Et là aussi, on peut deviner assez facilement que l’arrière-pensée d’Annick Girardin est remplacer le financement des communes et autres collectivités qui provient aujourd’hui de l’octroi de mer par une dotation globale de fonctionnement versée par l’Etat.

A une différence notable : si les taux de l’octroi de mer sont déterminés localement par la Région et que la totalité de ce qui est perçu est reversé aux Réunionnais via les communes, une fois que l’octroi de mer sera remplacé par la TVA, l’argent partira dans les caisses de l’Etat à Paris et c’est le gouvernement qui décidera tous les ans combien il versera aux communes.
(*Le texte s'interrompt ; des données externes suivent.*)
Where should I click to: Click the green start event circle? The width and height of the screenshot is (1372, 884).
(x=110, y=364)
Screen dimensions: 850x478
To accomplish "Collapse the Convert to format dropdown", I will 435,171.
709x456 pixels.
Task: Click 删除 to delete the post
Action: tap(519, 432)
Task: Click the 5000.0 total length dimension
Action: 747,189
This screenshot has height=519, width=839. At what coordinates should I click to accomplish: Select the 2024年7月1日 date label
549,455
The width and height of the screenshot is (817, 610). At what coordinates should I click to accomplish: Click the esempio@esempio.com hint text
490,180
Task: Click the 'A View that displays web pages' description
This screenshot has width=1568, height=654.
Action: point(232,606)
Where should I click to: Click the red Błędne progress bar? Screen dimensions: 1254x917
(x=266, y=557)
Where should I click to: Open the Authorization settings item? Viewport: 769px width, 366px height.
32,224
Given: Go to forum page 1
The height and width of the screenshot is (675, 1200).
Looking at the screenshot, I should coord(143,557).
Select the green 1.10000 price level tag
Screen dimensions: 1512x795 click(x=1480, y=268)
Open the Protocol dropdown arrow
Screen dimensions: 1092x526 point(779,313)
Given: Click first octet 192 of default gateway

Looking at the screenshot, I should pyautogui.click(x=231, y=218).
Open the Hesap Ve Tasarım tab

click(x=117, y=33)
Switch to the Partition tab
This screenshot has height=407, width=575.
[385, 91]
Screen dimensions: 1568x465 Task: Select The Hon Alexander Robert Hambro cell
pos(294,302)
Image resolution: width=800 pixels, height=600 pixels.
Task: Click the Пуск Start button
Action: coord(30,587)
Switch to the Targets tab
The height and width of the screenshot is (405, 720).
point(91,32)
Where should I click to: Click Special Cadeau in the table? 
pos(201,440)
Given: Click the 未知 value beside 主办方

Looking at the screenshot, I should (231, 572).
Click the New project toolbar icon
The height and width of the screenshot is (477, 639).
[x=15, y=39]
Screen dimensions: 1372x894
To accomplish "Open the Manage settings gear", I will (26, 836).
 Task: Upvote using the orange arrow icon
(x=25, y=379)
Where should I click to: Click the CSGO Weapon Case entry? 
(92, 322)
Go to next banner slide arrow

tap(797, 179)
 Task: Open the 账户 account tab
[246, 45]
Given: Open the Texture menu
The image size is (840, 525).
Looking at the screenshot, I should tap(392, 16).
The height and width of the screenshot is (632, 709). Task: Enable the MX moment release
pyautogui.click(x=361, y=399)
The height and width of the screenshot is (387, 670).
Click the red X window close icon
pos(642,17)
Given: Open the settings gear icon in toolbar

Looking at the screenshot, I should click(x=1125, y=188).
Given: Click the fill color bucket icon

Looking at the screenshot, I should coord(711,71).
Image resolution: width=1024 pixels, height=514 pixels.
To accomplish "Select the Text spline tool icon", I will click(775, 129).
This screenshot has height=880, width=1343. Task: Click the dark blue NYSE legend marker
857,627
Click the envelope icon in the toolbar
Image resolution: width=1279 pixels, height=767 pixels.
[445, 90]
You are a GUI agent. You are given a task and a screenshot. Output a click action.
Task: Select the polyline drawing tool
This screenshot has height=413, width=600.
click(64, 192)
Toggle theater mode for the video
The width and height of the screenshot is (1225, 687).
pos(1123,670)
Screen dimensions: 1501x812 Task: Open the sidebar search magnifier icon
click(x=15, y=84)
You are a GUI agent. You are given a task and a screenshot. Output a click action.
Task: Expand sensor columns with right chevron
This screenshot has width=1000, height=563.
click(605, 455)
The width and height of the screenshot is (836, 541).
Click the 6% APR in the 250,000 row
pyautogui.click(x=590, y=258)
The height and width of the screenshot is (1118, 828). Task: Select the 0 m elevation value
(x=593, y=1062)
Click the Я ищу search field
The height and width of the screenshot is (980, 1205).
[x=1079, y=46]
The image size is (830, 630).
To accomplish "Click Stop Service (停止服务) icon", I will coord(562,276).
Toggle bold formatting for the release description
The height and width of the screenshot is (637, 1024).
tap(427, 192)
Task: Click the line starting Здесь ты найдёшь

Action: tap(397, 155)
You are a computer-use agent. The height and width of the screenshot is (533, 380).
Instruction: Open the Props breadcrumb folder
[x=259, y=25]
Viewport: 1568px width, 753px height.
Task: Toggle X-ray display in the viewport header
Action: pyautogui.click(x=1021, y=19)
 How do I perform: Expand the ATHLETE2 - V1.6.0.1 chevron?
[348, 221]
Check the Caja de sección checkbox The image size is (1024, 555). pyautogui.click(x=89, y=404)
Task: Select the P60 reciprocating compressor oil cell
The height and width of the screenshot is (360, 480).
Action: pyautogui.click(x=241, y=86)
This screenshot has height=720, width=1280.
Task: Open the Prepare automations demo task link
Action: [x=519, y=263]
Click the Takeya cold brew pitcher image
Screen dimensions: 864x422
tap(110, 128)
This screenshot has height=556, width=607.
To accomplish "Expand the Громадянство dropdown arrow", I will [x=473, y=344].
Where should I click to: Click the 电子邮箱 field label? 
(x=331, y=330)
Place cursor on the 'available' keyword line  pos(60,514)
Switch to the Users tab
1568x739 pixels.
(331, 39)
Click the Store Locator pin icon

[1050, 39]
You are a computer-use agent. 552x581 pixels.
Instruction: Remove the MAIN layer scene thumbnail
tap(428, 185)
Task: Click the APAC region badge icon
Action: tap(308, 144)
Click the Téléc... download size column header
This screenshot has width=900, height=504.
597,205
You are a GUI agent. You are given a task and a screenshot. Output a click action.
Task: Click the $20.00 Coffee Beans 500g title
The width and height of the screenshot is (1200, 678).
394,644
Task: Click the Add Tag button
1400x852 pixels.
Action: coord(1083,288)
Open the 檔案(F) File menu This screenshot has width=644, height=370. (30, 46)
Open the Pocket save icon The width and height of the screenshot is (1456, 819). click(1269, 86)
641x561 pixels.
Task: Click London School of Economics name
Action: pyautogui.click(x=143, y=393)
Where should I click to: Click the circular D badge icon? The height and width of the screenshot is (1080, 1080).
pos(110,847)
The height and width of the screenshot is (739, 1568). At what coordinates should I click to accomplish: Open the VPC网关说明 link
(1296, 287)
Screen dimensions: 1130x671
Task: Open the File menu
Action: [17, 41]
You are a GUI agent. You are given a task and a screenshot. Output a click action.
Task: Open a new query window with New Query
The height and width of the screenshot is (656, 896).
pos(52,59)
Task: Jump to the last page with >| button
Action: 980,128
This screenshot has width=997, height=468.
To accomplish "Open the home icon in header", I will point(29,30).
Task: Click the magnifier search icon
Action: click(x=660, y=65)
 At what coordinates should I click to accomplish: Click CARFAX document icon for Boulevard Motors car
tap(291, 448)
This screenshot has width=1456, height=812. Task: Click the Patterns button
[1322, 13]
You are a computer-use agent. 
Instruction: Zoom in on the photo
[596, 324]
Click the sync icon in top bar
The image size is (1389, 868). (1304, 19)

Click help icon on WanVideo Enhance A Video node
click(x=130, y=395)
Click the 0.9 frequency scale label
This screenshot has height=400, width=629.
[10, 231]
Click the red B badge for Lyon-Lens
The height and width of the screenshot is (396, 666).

On passerait ainsi d’un système que les Réunionnais contrôlent et qui leur procure un financement garanti qui leur permet d’investir et d’embaucher dans leurs communes, à un système où ils seront totalement dépendants du bon vouloir du gouvernement. Avec à la clé la menace d’une baisse régulière de cette dotation globale de fonctionnement, comme ça a encore été le cas récemment.

Car ne vous faites aucune illusion : quand l’Etat décide de faire des économies, ce n’est jamais lui qui les fait mais c’est toujours aux autres qu’il demande de les faire. J’en veux pour preuve que le budget de l’Etat continue d’augmenter tous les ans, contrairement à toutes les promesses faites par Emmanuel Macron durant sa campagne, tandis que les sommes versées par l’Etat aux collectivités ne cessent, elles, de diminuer.

Faites ce que je dis, pas ce que je fais !

La surémunération passerait de 53 à 40%

Enfin, concernant la surémunération, Annick Girardin s’est empressée de rappeler la promesse faite par Emmanuel Macron qu’il n’y aurait pas de « modification durant son quinquennat« .

Sauf que, juste derrière, elle déclare que le gouvernement ne s’interdit pas de diminuer les taux de la surémunération dans certains territoires.

Rappelons que ce taux est de + 53 % à La Réunion, + 40 % à la Guadeloupe, Martinique, Guyane et Mayotte.

Si on décide de diminuer un taux pour l’aligner sur les autres, je vous laisse deviner lequel on touchera…

Tout n’est peut-être pas perdu

Heureusement pour les Réunionnais que le gouvernement d’Emmanuel Macron n’agit plus aujourd’hui comme au début du quinquennat.

Plus question de faire des annonces au dernier moment et de passer en force. La crise des Gilets jaunes est passée par là et tout se fait plus insidieusement. On lance le débat, on jette le chiffon rouge et on voit comment la population réagit. Et on ne décide que s’il n’y a pas de trop forte opposition.

C’est ce qu’Annick Girardin veut dire par son : « L’Etat n’obligera pas à ce type de réforme. Sauf à ce que vous me demandiez (NDLR : les élus) de m’en saisir« .

Espérons que les élus de La Réunion, tous partis politiques confondus, sauront signifier à Emmanuel Macron, durant son séjour, leur totale opposition à ces coups tordus, particulièrement néfastes pour l’économie locale, qui se remet à peine de la crise des Gilets jaunes.